Para a juíza, as provas reunidas durante o processo não foram suficientes para afastar a dúvida razoável quanto à existência dessa intenção.
A decisão também ressalta que diversas testemunhas afirmaram que o pastor chegou a cumprir os primeiros compromissos financeiros assumidos, efetuando pagamentos antes de interromper a quitação das dívidas. Esse comportamento, segundo a magistrada, enfraquece a tese de que a fraude teria sido previamente planejada.

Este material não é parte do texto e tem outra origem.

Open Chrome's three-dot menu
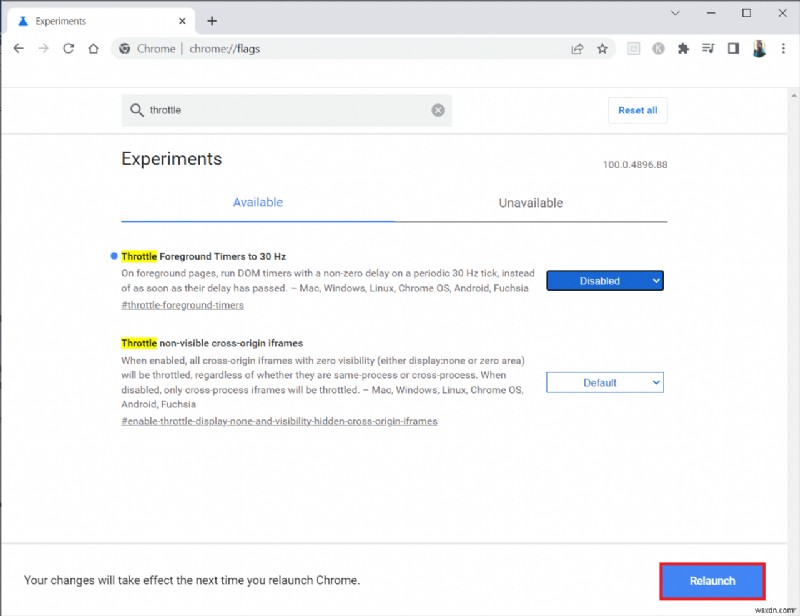Viewport: 800px width, 616px height. [784, 48]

Outro ponto considerado foi a inexistência de provas de enriquecimento pessoal do acusado. Conforme a sentença, parte significativa dos recursos obtidos foi efetivamente destinada a obras e melhorias na igreja.
Na avaliação da juíza, o conjunto probatório indica um cenário de “insensatez financeira e descontrole na gestão dos recursos de terceiros”, mas não permite concluir pela prática do crime de estelionato.
Esposa também foi absolvida
Em relação à esposa do pastor, a magistrada concluiu que não foram produzidas provas de participação no suposto esquema.
A sentença destaca que nenhuma das testemunhas afirmou ter sido abordada ou convencida por ela a realizar empréstimos ou repassar valores. Os depoimentos indicaram que todas as negociações eram conduzidas exclusivamente por Péricles Cardoso de Melo.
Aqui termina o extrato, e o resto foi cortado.